(Work order): In this exercise, copy exactly the lines from the one that contains "Click the pause render preview icon" through the end of the entries below; pictures are not copied.

(Data to use):
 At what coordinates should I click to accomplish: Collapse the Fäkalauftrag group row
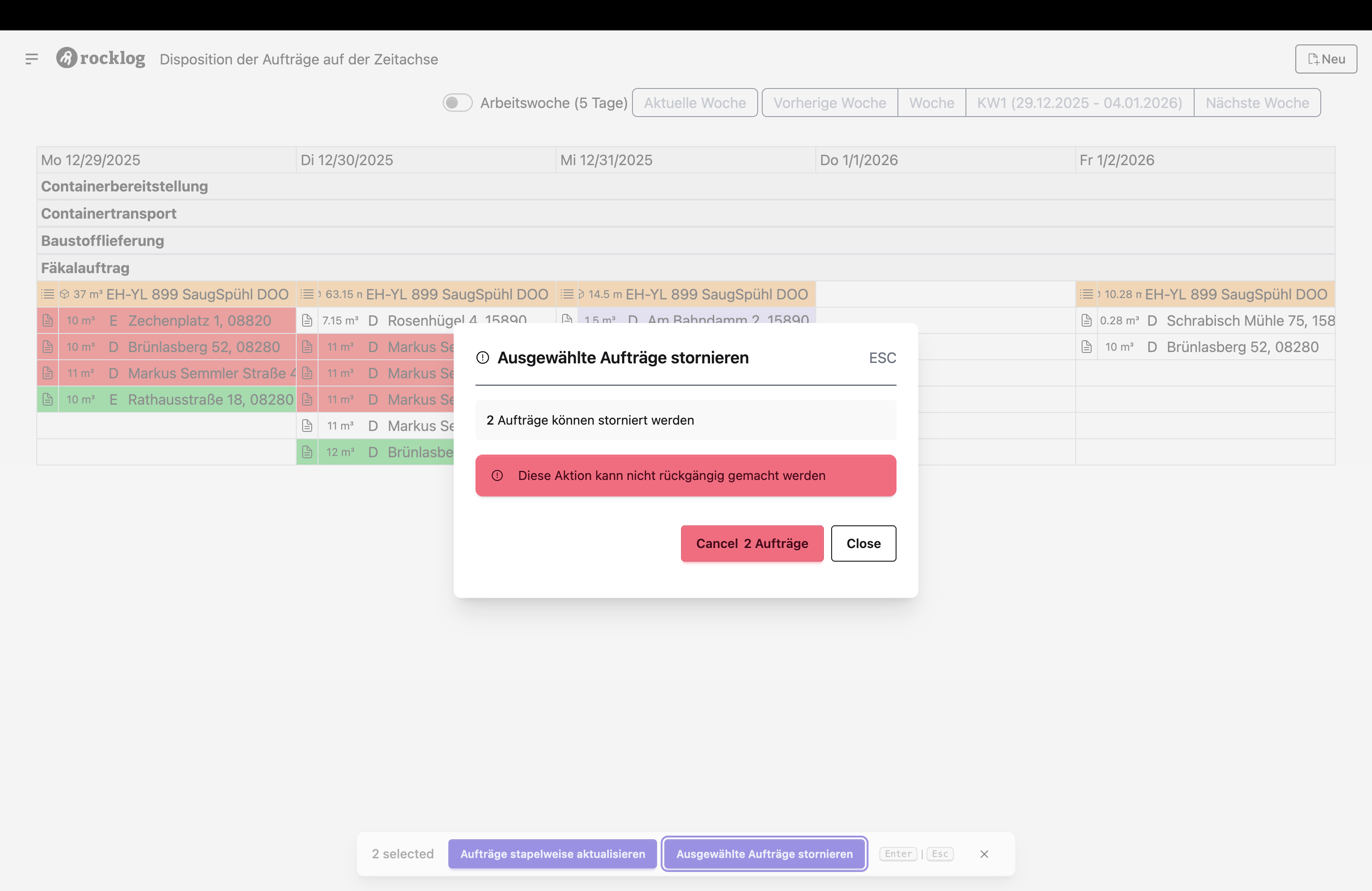point(85,268)
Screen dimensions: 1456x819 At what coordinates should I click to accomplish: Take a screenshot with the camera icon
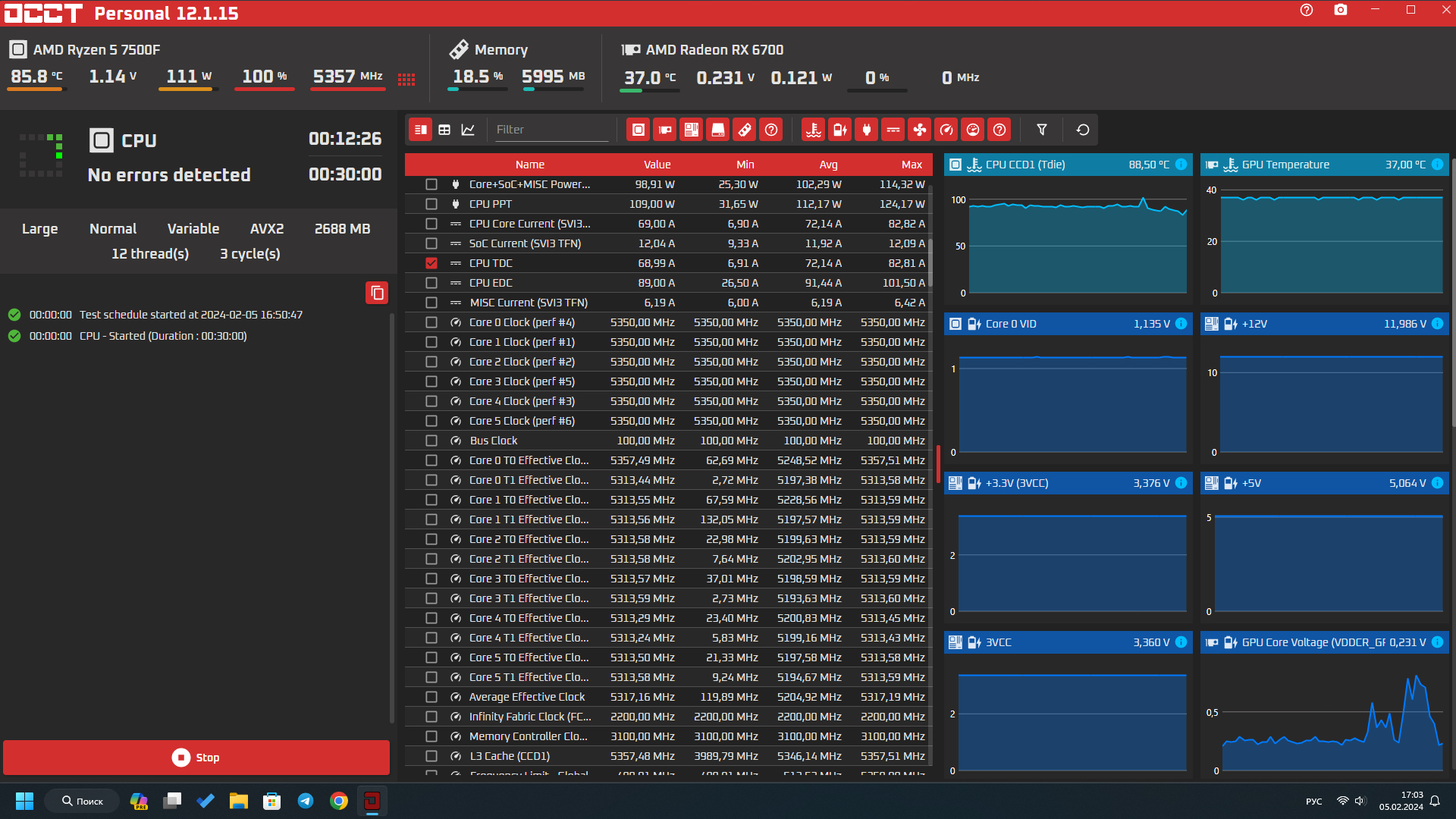(1341, 10)
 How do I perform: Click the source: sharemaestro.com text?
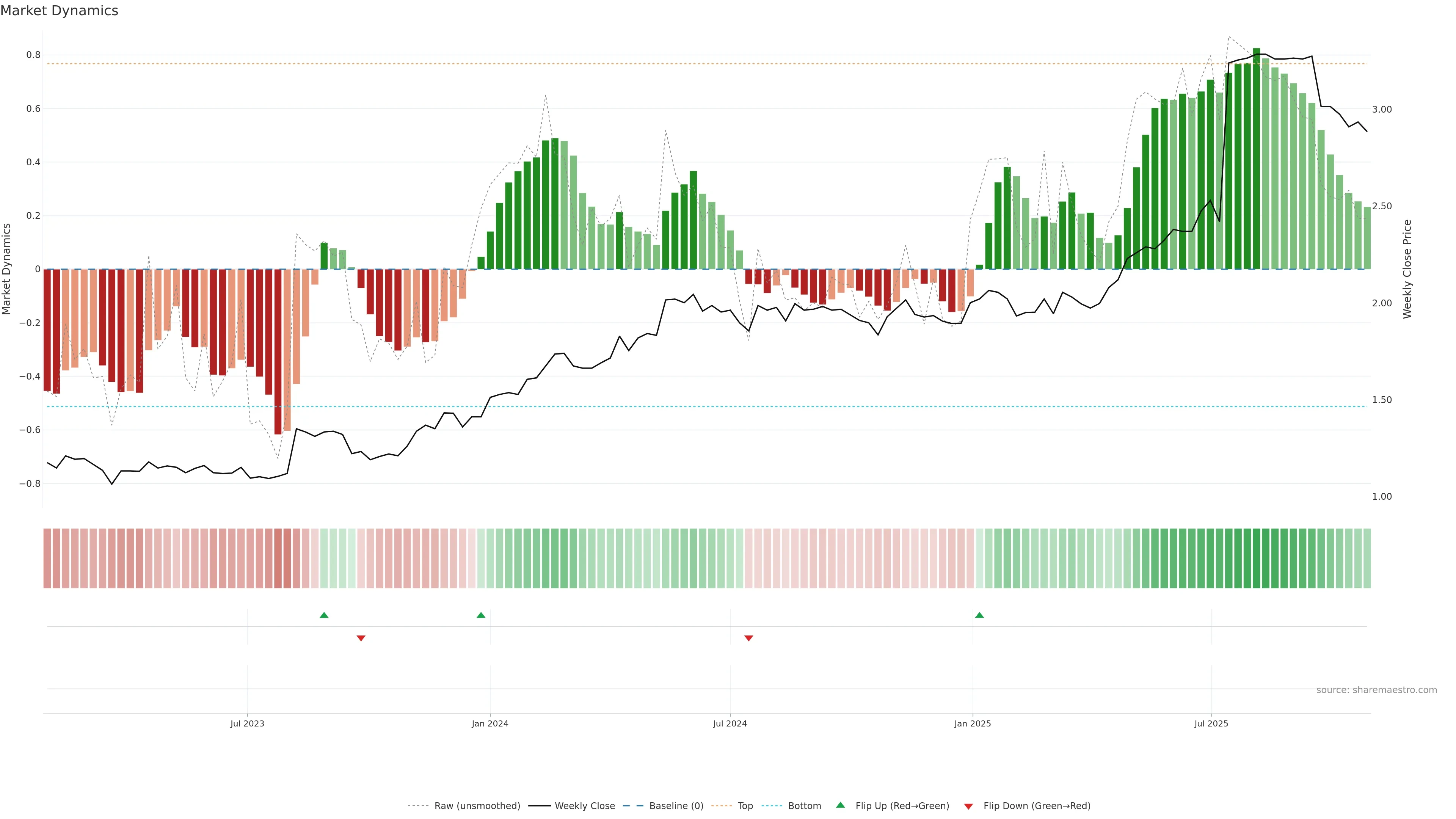[1376, 690]
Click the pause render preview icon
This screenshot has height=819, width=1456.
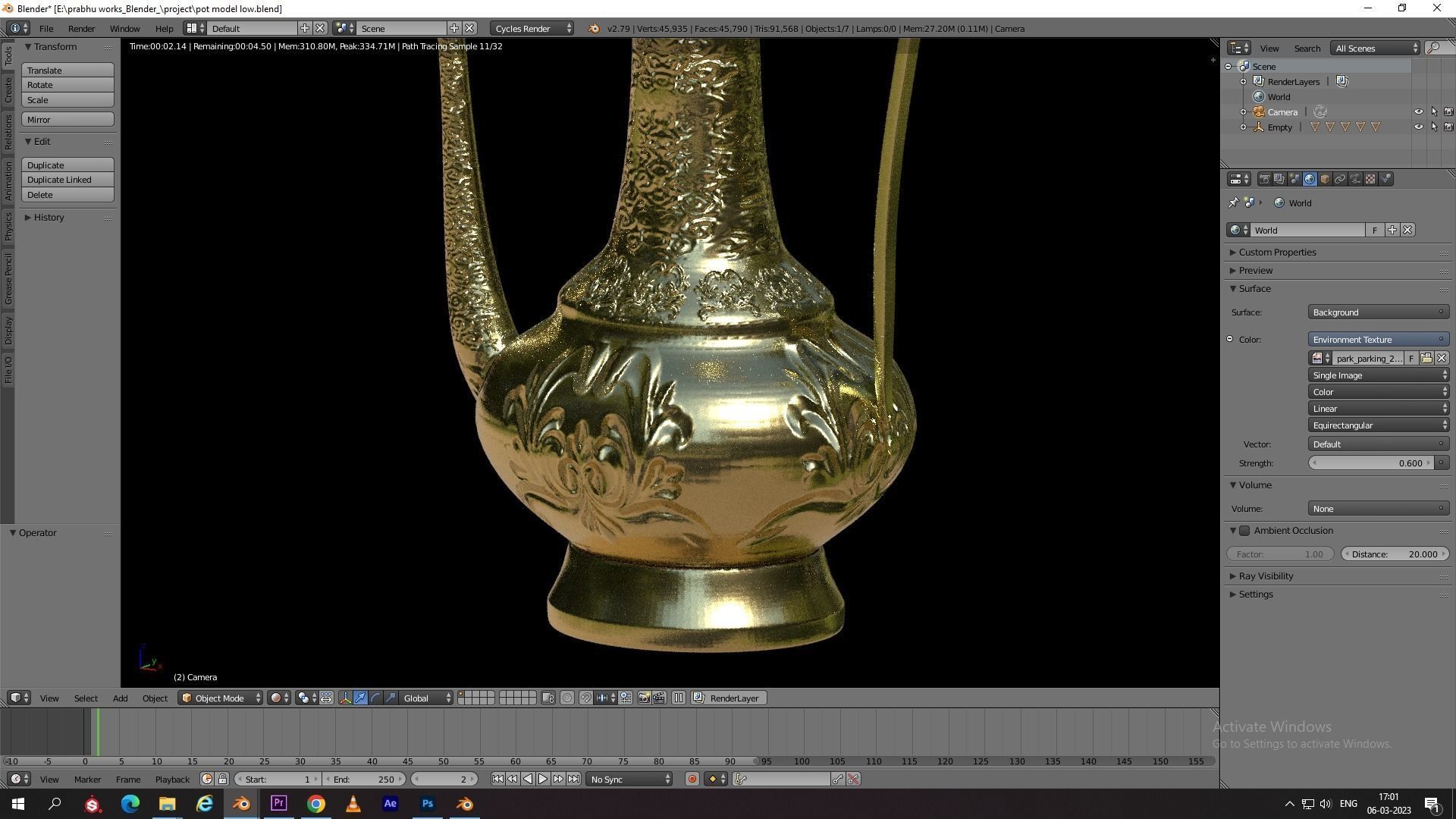[679, 698]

(Task answer):
Click the pause render preview icon
This screenshot has height=819, width=1456.
[679, 698]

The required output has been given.